Malaysia has some 82.5 Tcf of gas, and 7.7 Tcf of that is off the northwest and southwest coasts of Sabah.
A Sabah-to-Manila line could be a part of a planned 2,600-mile (4,200-km), $7 billion trans-Asean gas pipeline project that would not only tie Southeast Asia together in a gas grid but would take gas up the east coast of Asia to China.
Indonesia also is trying to use its massive gas supplies domestically instead of exporting much of those supplies in the form of LNG. It plans to build a 1,550-mile (2,500-km) network to bring gas to West Java from South Sumatra at a rate of 600 MMcf/d.

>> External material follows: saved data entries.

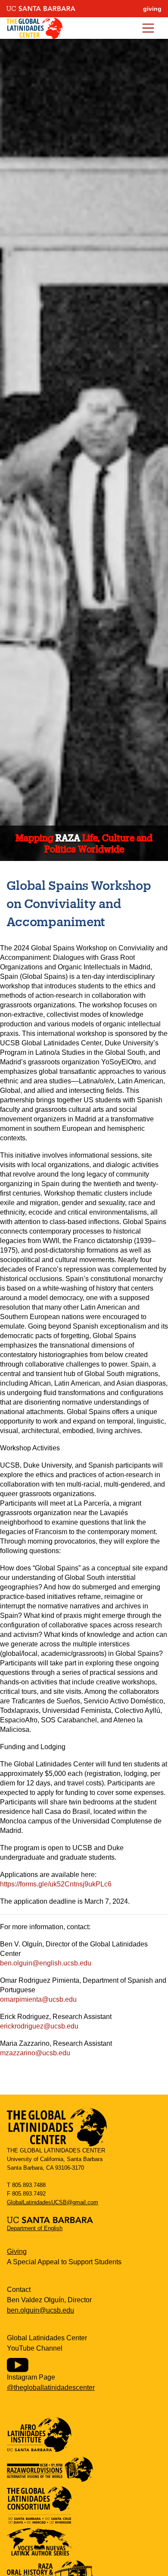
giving (152, 8)
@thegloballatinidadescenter (51, 2387)
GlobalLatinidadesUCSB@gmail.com (52, 2202)
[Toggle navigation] (148, 28)
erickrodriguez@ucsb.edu (39, 2026)
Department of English (34, 2228)
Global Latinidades (34, 28)
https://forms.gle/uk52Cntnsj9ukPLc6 (56, 1884)
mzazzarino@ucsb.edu (35, 2053)
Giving (17, 2251)
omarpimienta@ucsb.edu (38, 1999)
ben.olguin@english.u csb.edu (45, 1963)
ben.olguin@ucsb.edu (40, 2310)
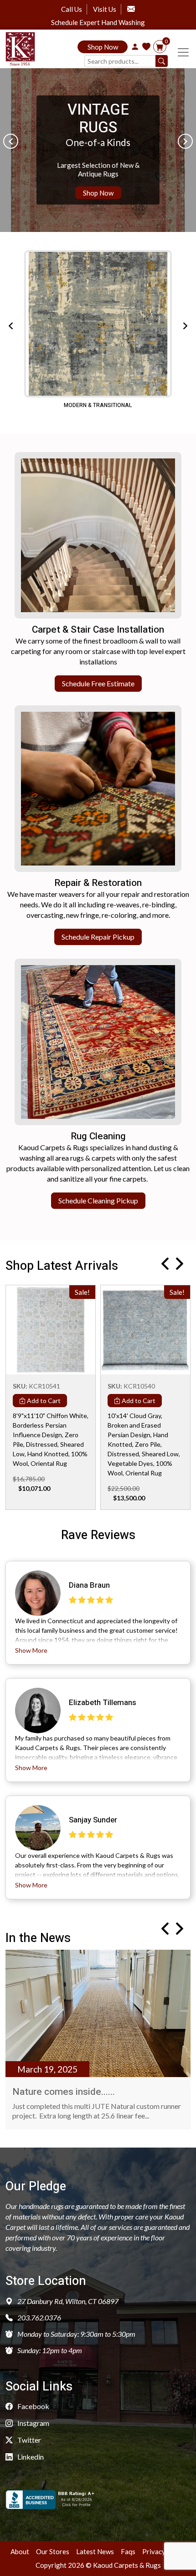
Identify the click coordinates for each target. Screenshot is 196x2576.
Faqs (128, 2551)
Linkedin (30, 2456)
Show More (31, 1650)
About (19, 2551)
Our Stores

Indonesia's Pertamina will invest $500 million in the line, but that money will include added development of the 3.8 Tcf Prabumulih gas field. This project also would be part of the trans-Asean gas grid.
Australia
One gas pipeline that may not be built is the proposed $500 million line from Phillips Petroleum Co.'s Bayu-Undan complex offshore northwestern Australia to Darwin. Tax increases from the new state of West Timor have temporarily postponed that project.
Another project that appears to be moving ahead hesitantly would bring gas from Papua New Guinea down the east coast of Australia.
Gas projects have emerged into a huge part of the world's energy infrastructure,
and political and environmental pressure will push world leaders to increase their reliance on gas for power and transportation.